With the S&P 500 up more than 100% from the market bottom in March 2009, and with the economy grinding out a slow recovery, it might be tempting to let your clients' portfolios enjoy the ride.
That would be a mistake.
Thanks to globalization, technology and product innovation, any downdraft could take much of your clients' portfolios with it. Asset classes have become so highly correlated over the past few years that many traditional diversification strategies have lost their effectiveness.
For example, take the link between growth and value stocks.
For the decade ended December 2000, the correlation between the Russell 1000 Growth Index and the Russell 1000 Value Index was just 57%. During the decade ended this past December, it jumped to 92%.
For a more extreme case, compare the correlation of the MSCI Emerging Markets Index with the Russell growth index. The former was negatively correlated to the latter by 6% — which was great for those seeking diversification — in the decade through December 2000, but the correlation spiked to 89% in the following decade.
“At one time, you could have a diversified portfolio by allocating to emerging and developed markets, but the world has changed dramatically, and that's the problem in our business today,” said Ed Butowsky, managing partner at Paramount Access Advisors LLC.
He is right. Most financial advisers' attempts at portfolio diversification aren't working.
“Traditional diversification is like a seat belt that only works when you're not in a car accident,” said Michael Abelson, senior vice president of investments at Genworth Financial Wealth Management Inc.
According to Mr. Abelson, a secular bear market, which we saw during the financial crisis, can be brutal on a portfolio traditionally diversified across growth, value and various market capitalizations.
With that in mind, he and others are trying to push advisers out of their comfort zones to get them to embrace more alternative and tactical strategies.
At Genworth, the correlation message has become a major part of the company's monthly educational seminars for advisers.
“Depending on risk tolerance, we might recommend allocating half a portfolio to a diversified strategic strategy and then 30% to 35% to a tactical strategy and 15% to 20% to alternatives,” Mr. Abelson said. “We're able to show that through true diversification, you can reduce volatility by 30% to 40%.”
Mr. Butowsky thinks that in-vestors and advisers need to start by rethinking the idea of diversification.
“Your risk is actually greatest when everything is going up and down together. That's why you want to invest for low correlation, not rate of return,” he said.
“But people haven't learned their lessons, and they're doing the same stupid things they've done before,” Mr. Butowsky said.
His solution is the Paramount Access Fund, which will launch next month and give in-vestors access to nine alternative strategies in about a dozen hedge funds.
Sole proprietor adviser Bill Riley has used the tsunami in Japan and the Arab Spring uprisings last year as a reminder that “everything can go down at the same time.”
"HIGH CORRELATION'
“High correlation was one of the problems last year,” he said. “We're using hedge funds of funds, and we're shorting some asset classes like we used to do it.”

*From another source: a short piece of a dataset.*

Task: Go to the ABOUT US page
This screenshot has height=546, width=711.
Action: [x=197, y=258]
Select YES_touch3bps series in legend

In addition to shorting U.S. Treasury bonds, using the ProShares UltraShort Lehman 7-10 Year Treasury ETF (PST), Mr. Riley also is hedging his equity risk by investing in the volatility index iPath S&P 500 VIX Short-Term Futures ETN (VXX).
“Our feeling is, over the next two years, we'll make more money shorting bonds than anything else,” he said. “And if there's a market pullback, we won't have to jump out of the stock market, because the VIX index will help pull up the portfolio.”

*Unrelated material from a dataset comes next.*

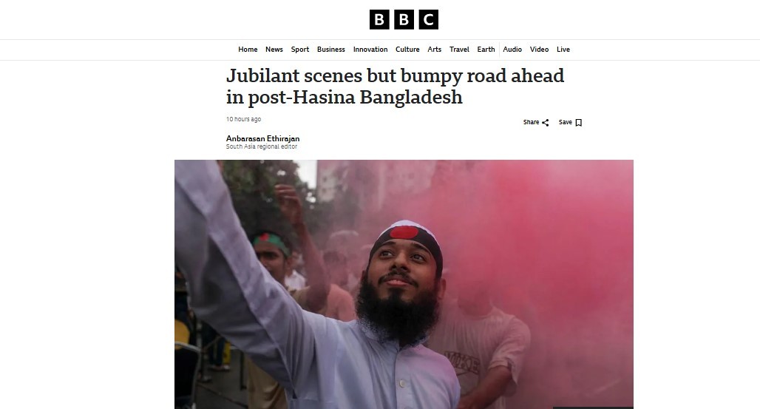Open author Anbarasan Ethirajan's name link

(262, 138)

Ultimately, it boils down to accepting the modern market correlations and finding new noncorrelated strategies, which is likely to include some alternative investments.

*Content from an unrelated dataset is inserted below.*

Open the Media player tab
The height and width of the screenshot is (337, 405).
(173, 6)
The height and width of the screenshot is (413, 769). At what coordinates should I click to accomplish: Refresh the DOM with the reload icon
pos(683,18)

Although it might be hard to sell a client on the idea of hedging risk or taking some performance off the table during a strong market period, just consider a straightforward calculation from Sam Stovall, chief equity strategist at S&P Capital IQ.
Over the 21-year period through December, a 50-50 allocation to technology and consumer staple stocks, representing the two least-correlated sectors in the S&P 500, would have generated a 9.6% annualized return with a standard deviation of 20.3%.
That compares with an 8.8% annualized return for the tech sector alone, which was the index's best-performing sector, though it had a more volatile standard deviation of 34.3%.
Investing in just the S&P 500 over the same period would have produced an annualized return of 5.9% and a standard deviation of 18.5%.
Questions, observations, stock tips? E-mail Jeff Benjamin at [email protected]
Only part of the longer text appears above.